7 お母さんに相談してみよう!
コンコン、と控えめなノックが聞こえました。ようやく劉生君は顔をあげると、担任の先生と、それから劉生君のお母さんもいました。
「お母さん……」
先生は気遣うような笑みを浮かべます。
「赤野、あまり具合よくなさそうだったからな。呼んでおいたぞ」
劉生君のお母さんは不安げに駈け寄ってきます。
「顔色悪いじゃない! 風邪がぶり返したのかしら」
額に手を当てて、「熱はないみたいね」とお母さんはほっとします。お母さんと先生は早退の手続きを取るだのなんだのと話していましたが、劉生君は何も返事をせずに、ぼんやりと成り行きを聞いていました。
そのうち、お母さんが荷物を持ってきてくれました。劉生君の肩を抱えて、お母さんたちは学校をあとにします。
お母さんは気を使って色々と声をかけますが、劉生君は虚ろな目のまま、黙々と頷くばかりでした。

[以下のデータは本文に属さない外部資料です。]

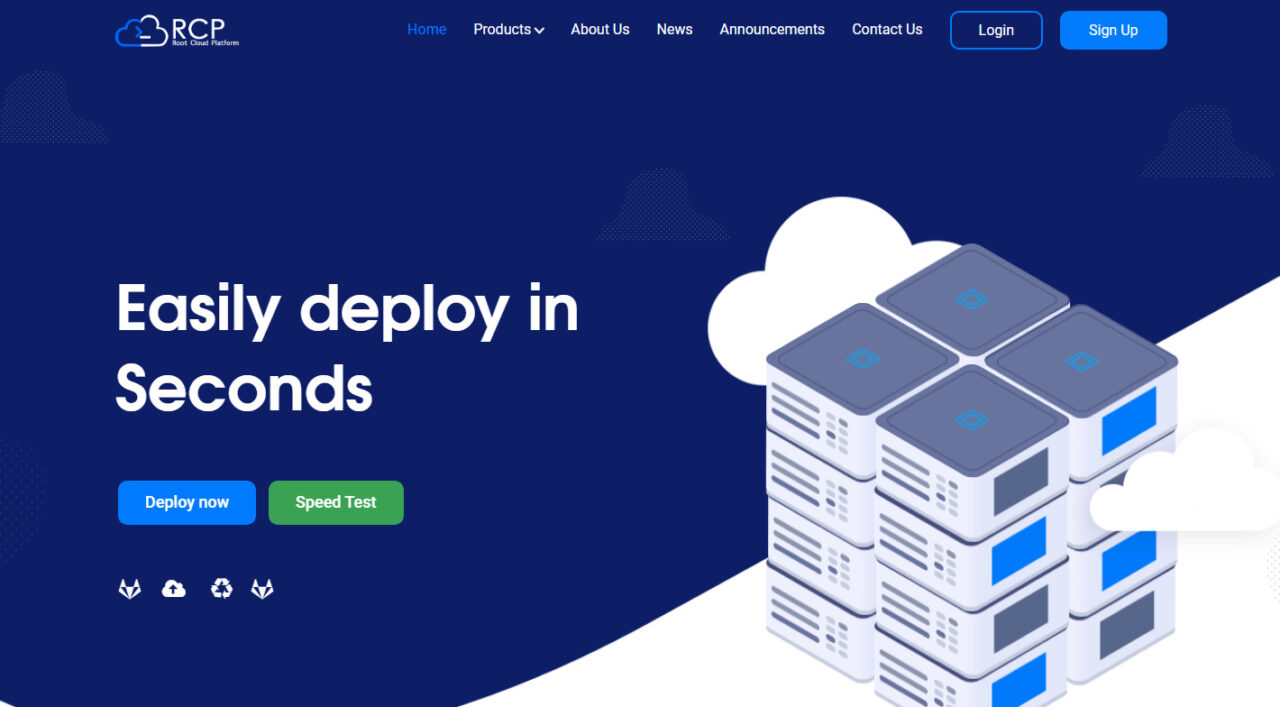
Task: Visit the Contact Us page
Action: pyautogui.click(x=887, y=30)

家の近くについても、家の中に入っても、劉生君は変わりません。
お母さんがついつい『勇気ヒーロー ドラゴンファイブ』のグッズをあげる、と声をかけましたが、それでも劉生君は魂が抜けたようにぼーっとしています。
「……劉生」
そのまま部屋に行こうとする劉生君を呼び止め、椅子に座らせます。お母さんはとても心配そうに劉生君を見つめます。
「もしかしてだけど、……何かあったんじゃないの? 先生は風邪がひどくなっているだけって話しておられたけど、私にはそうは思えないわ」
「……お母さん……」
お母さんは、劉生君の異変に気付いていたのです。
劉生君の胸に、希望が宿りました。
「あのね、お母さん。リンちゃんたちなんだけどね……」
「うん」
「ミラクルランドに行っちゃったの」
「……ミラクルランド?」
「うん。エレベーターから行けるの。そのせいで、眠り病にかかっちゃったの。僕、どうしていいか分からなくて、怖くて……!」
劉生君の瞳からボロボロと涙があふれてきました。お母さんは劉生君を後ろからぎゅっと抱きしめて、優しく頭を撫でます。
「そっか。私たちが知らないところで頑張ってたんだね」
「うん、うん……!」
劉生君はお母さんにしがみつき、嗚咽まじりでわんわん泣きます。
どれほどの時間そうしていたことでしょうか。いつの間にか劉生君は泣き疲れて、眠りました。
その時の劉生君の寝顔は穏やかで。
しばらくぶりに、劉生君は悪い夢をみずに眠りにつくことができました。